MONIQUE FRYDMAN
Monique Frydman
“My paintings have nothing anthropomorphic or organic […]. I try to make visible the origin of the visible. »
Monique Frydman's work shows a great attachment to painting and to techniques and materials to which she has been faithful since the beginning: a dose of chance (which she distributes according to the periods), the use of different techniques of progressive impregnation color on multiple media (linen, cotton, Japanese paper, tarlatan, pigments and pastels), the balance between pictorial work and graphic work with the use of paper. Her works show a desire for the physical immersion in the
color, which makes her favor monumental formats.

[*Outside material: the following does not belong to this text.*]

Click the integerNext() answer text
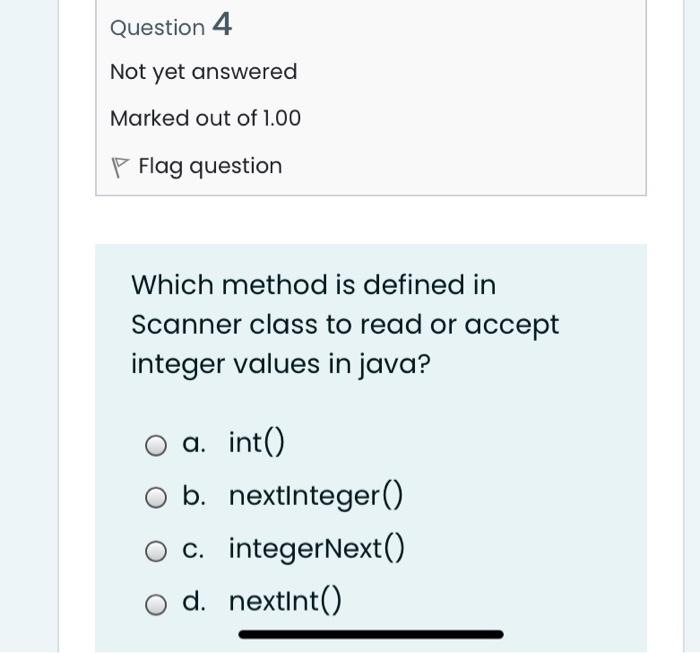 click(317, 548)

The artist belongs to this postmodernist generation of the radical deconstruction of the painting, but her practice inscribes it in counterpoint: painting becomes for her the place of the inscription of the "sensitive exemplary": since her first figurative and militant paintings
from the 1970s, glued tissue paper (Judith triumphans, 1978) to the large abstract paintings that she developed in series from the 1980s (Jaune Secret I, 1989).
The practice of frottage (often using strings, arranged on the back of the canvas) is that which, in the work of the artist, controls what happens in suspension on the canvas – painting, drawing, lines, surface , lineaments of figures – by the color/light effect, dispensed by the volatile matter of pure pigment or pastel block, or by that, fluid, of acrylic paint. She works in series of colors, alternately twilight and crackling, of which she experiments the mass, the flexibility, the vibration, the transparency.